In dottrina è stato osservato che si tratta di un titolo esecutivo emesso in incertam personam che necessita di essere integrato con il piano di riparto.

Trattandosi di titolo esecutivo emesso nei confronti di un soggetto diverso dal debitore esecutato, va escluso, a nostro avviso, che alla riscossione delle somme provveda la procedura esecutiva (o, in questo caso, fallimentare) tenuto altresì conto dei ritardi che essa arrecherebbe alla chiusura della stessa.

Con il decreto, dunque, i creditori insoddisfatti divengono creditori dell’aggiudicatario inadempiente.

Taluna dottrina ha ritenuto che se tutti i creditori sono stati soddisfatti in sede di riparto la somma oggetto della condanna dovrebbe essere comunque assegnata al debitore (o al fallito) come residuo di liquidazione.

Questa tesi pone qualche dubbio perché l’art. 177 attribuisce efficacia di titolo esecutivo al decreto solo a favore dei creditori insoddisfatti.

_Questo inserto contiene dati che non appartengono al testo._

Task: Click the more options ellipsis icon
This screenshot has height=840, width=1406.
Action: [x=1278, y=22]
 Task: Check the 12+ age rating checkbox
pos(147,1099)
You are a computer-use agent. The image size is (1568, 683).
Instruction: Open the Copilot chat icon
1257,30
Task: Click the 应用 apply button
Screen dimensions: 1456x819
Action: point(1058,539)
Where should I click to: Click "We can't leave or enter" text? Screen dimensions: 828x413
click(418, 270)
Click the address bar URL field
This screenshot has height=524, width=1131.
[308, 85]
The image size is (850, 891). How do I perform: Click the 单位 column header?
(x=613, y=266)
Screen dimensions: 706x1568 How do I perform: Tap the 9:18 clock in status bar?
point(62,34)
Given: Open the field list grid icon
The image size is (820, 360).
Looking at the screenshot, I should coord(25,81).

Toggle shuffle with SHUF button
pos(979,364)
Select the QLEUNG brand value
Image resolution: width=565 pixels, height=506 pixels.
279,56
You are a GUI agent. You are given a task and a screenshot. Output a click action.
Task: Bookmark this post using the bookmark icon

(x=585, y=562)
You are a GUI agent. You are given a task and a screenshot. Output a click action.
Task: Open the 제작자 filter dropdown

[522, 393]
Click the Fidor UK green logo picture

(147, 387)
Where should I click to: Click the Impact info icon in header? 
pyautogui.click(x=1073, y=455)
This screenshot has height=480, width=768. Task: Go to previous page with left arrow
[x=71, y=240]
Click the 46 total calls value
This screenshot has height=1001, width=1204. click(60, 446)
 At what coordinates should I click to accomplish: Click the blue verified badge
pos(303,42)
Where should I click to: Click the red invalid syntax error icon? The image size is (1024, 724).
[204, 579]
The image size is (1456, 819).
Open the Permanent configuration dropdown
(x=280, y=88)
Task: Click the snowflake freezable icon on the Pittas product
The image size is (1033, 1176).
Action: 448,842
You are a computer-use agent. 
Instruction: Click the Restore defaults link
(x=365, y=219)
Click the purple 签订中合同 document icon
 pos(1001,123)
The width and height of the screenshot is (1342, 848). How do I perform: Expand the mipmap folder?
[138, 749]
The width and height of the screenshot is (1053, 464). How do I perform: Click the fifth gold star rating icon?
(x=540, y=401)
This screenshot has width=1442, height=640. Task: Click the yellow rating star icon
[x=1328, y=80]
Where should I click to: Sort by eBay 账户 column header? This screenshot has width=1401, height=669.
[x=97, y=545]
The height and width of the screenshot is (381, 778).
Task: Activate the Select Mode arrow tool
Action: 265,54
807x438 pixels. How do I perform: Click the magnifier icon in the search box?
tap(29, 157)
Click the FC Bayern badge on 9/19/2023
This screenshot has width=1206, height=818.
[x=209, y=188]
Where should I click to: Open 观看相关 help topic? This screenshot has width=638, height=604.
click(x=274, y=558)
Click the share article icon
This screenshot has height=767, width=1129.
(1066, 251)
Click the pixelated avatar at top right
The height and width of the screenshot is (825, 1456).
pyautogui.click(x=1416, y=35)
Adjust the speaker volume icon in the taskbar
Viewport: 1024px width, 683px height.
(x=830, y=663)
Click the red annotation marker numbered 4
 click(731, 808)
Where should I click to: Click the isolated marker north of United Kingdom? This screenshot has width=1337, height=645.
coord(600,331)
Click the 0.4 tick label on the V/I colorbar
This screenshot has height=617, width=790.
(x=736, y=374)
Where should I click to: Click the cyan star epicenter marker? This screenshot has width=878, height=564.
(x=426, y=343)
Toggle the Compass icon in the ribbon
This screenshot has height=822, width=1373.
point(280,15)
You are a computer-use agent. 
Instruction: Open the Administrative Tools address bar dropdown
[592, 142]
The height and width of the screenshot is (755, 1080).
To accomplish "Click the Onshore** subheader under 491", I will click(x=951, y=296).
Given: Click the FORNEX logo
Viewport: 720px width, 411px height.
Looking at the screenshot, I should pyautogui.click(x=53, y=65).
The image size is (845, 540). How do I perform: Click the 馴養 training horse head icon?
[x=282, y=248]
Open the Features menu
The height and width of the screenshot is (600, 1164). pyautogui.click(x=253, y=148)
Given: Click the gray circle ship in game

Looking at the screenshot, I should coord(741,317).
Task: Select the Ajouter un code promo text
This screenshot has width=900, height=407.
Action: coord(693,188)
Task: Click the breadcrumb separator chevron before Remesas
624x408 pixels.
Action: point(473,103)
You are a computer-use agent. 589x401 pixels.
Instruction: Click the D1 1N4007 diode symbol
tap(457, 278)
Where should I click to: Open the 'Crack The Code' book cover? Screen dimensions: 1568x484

Non riteniamo che la decadenza comporti la emissione del decreto di liquidazione del compenso in favore del notaio, poiché si tratta di liquidazione che consegue al decreto di trasferimento, che in questo caso è mancata.

 

Riteniamo, infine, che se il bene dovesse rimanere definitivamente invenduto, l’importo del decreto di condanna emesso a suo carico sarà pari alla differenza tra prezzo di aggiudicazione (500) e cauzione (50).